Title image of Scraping all the cheese from Wikipedia

Scraping all the cheese from Wikipedia

6 August 2024

·

An amazing co-worker created a game called Cheese or Disease in Powerpoint as part of a fun presentation. The game challenges players to differentiate between cheeses and diseases. It’s surprisingly hard because they both have a lot of random names that catch you out. I really enjoyed it so created a digital version the following weekend: cheeseordisease.com

The first thing needed to make this game was (unsurprisingly) a list of cheeses and diseases. Thankfully Wikipedia has both of these.

Unfortunately Wikipedia stores data in an unstructured way and doesn’t have APIs that we could query. So we can’t use it directly but Wikipedia is just one piece of the Wikimedia empire. Wikimedia has many projects making knowledge available in different ways. The project that can help us with Cheese is Wikidata. Wikidata is a free and open knowledge base that stores data in a structured way. It’s actually the central database for the other wiki projects like Wikipedia.

SOURCE MATERIAL>
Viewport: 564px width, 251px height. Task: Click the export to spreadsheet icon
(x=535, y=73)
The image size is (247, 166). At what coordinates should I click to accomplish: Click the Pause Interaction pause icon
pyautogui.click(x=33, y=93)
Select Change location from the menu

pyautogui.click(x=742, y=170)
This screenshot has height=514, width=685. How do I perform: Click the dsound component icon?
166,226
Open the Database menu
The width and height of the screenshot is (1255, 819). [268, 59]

--

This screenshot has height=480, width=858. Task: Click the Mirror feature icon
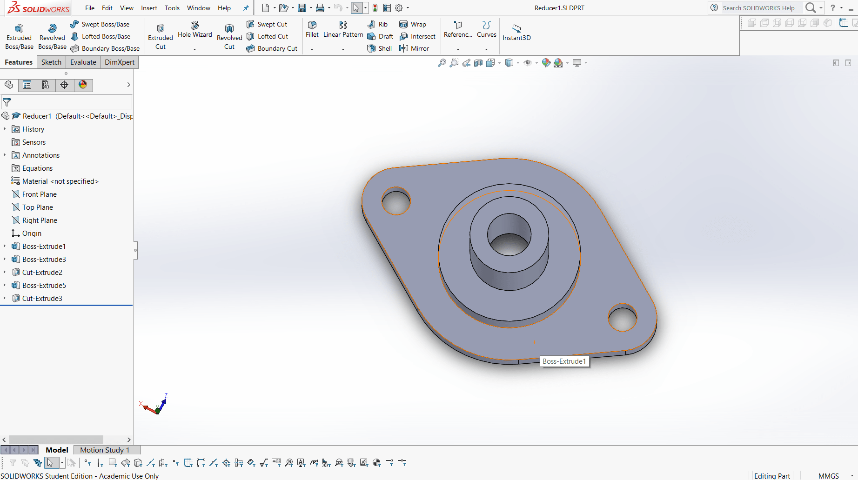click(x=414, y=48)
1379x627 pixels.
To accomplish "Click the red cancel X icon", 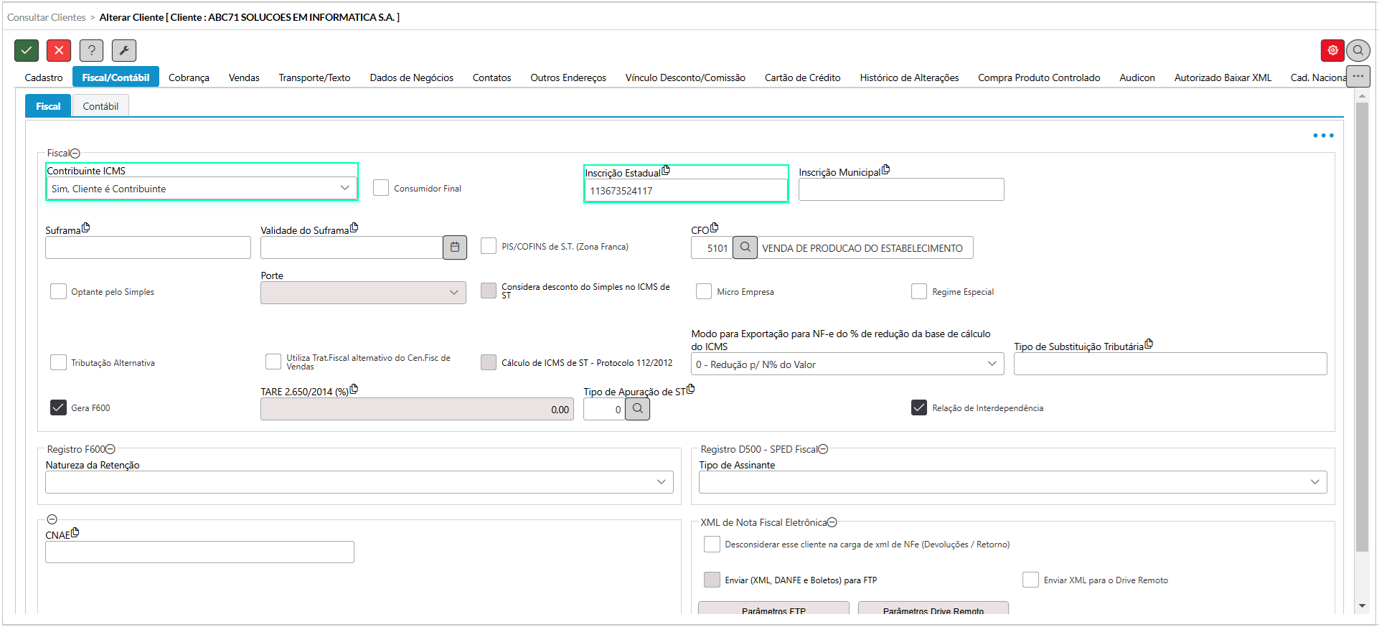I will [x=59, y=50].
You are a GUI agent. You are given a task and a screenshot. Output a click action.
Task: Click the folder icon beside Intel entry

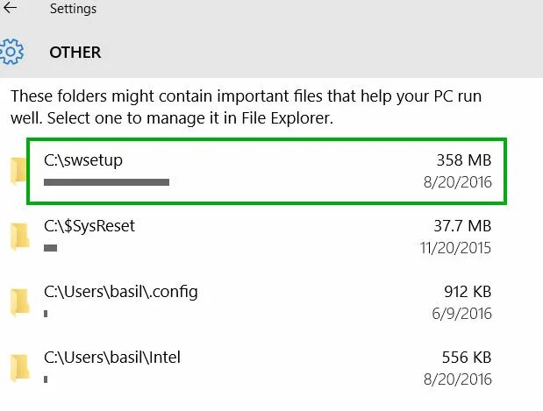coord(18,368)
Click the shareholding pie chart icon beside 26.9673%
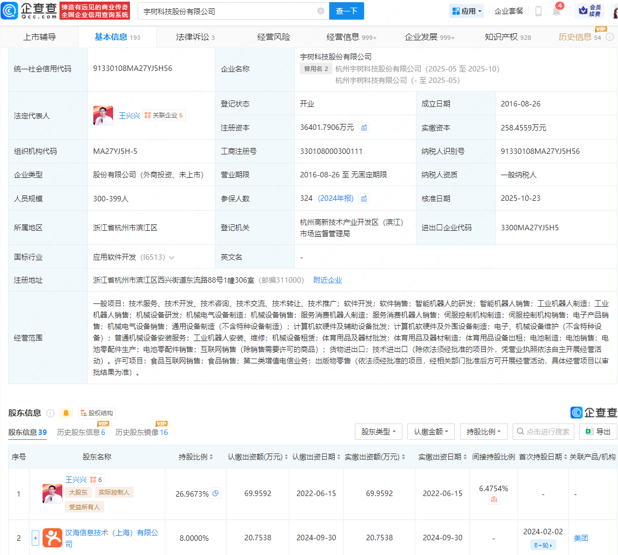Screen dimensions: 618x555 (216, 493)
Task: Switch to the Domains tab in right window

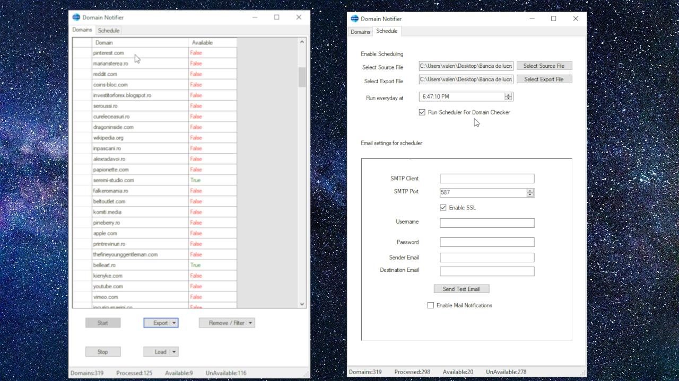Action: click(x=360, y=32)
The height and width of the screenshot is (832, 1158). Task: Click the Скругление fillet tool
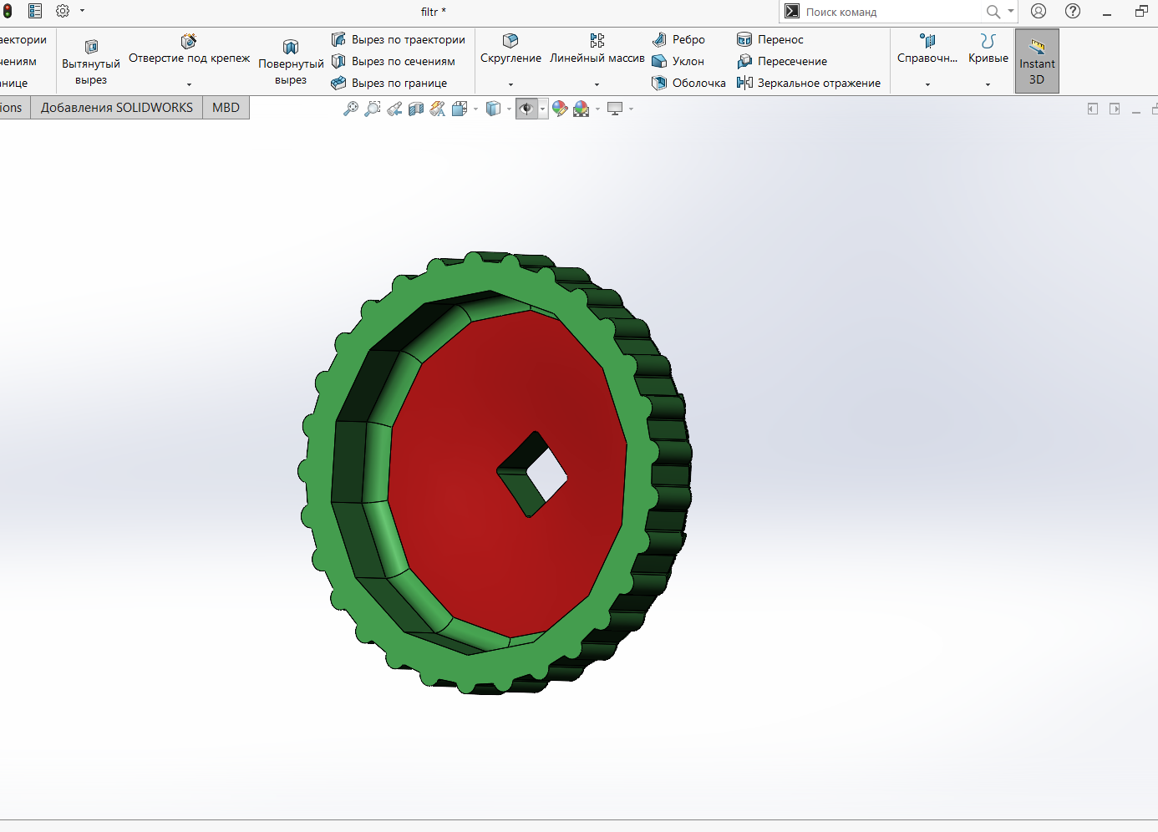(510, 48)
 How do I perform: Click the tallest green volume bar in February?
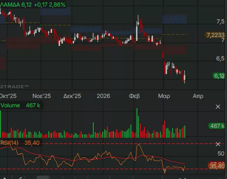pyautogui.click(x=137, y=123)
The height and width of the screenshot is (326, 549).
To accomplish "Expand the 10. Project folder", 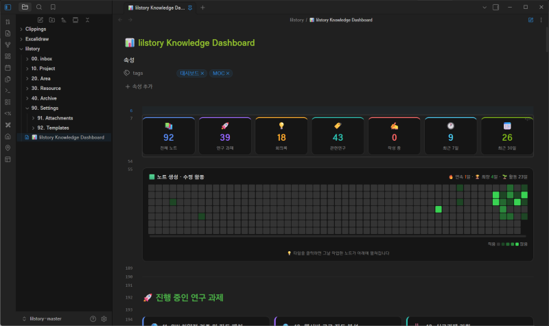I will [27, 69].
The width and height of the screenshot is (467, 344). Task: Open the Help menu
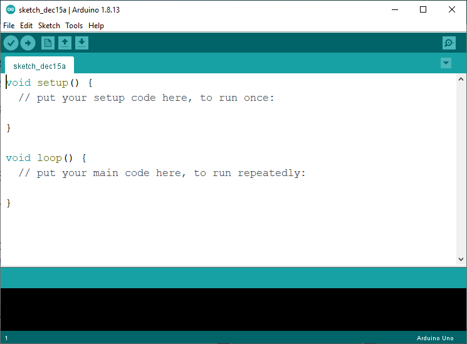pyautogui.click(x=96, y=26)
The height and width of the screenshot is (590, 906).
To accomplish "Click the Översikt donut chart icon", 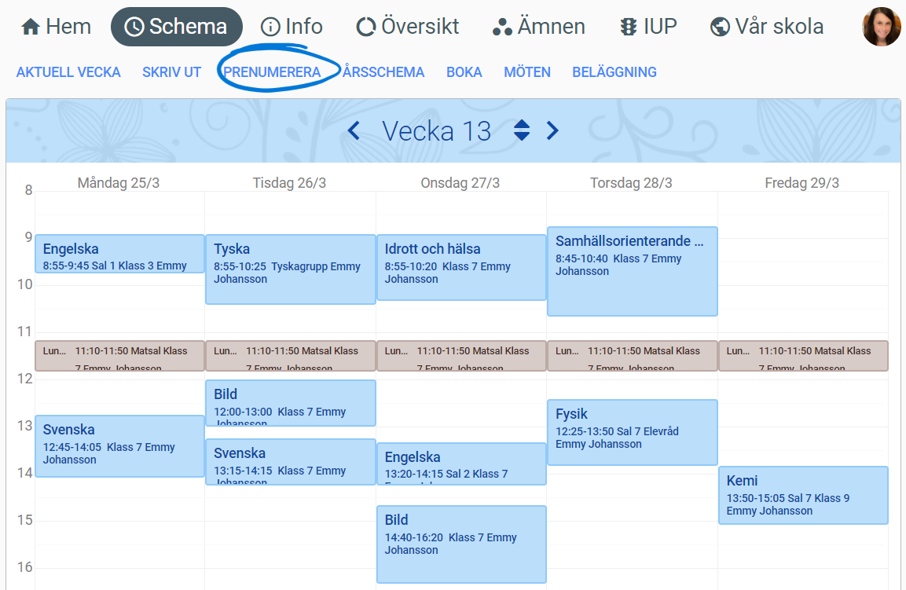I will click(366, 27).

==

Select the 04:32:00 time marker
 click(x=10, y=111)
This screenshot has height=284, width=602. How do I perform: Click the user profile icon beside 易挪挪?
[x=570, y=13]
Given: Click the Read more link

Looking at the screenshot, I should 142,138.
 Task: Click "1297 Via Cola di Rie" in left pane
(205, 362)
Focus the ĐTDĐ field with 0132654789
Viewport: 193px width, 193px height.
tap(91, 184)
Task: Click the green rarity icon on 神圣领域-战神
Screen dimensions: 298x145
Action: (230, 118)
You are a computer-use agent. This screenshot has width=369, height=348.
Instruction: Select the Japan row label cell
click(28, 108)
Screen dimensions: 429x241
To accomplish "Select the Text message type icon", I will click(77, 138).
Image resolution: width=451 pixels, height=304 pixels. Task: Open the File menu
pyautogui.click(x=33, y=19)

EXERCISE INSTRUCTIONS>
Write the next part of the article about scraping cheese names from Wikipedia, beginning right after its last sentence.

ANSWER TO THIS EXERCISE>
And the best thing is Wikidata has a query service! https://query.wikidata.org/

The query service uses something called SPARQL which is a bit weird. I don’t fully understand the syntax but I was able to get something working by following their tutorial.

Cheese query

The data in Wikidata is organised into a hierarchy of types and every type has a unique Id. There is a generic cheese type that all the specific types of cheese inherits from. Our cheese query needs to say this: “Give me all items that are a subclass of cheese”.

The Wikidata website is a useful visualization of all the data. Going to the website and finding a cheese shows this hierarchy relationship:

Cheddar cheese in wikidata

The screenshot shows Cheddar is a subclass of cow’s-milk cheese which is then a subclass of Cheese. So there is two levels to traverse to get from Cheese to Cheddar Cheese.

The cheese query needs the Ids of these things to work which can be found in the website. Clicking on the relationship type of ‘sub class’ gives a property Id of P279. Clicking on ‘cow’s milk cheese’ and then ‘cheese’ gives the item Id of Q10943. With these two Ids all the cheese will be ours!

Here is the working query to return all cheese with it’s Name and a link to it’s Wikipedia page:

SELECT ?id ?idLabel ?article
WHERE
{
  ?id wdt:P279* wd:Q10943; # subclasses of cheese
  OPTIONAL {
      ?article schema:about ?id .
      ?article schema:inLanguage "en" .
      FILTER (SUBSTR(str(?article), 1, 25) = "https://en.wikipedia.org/")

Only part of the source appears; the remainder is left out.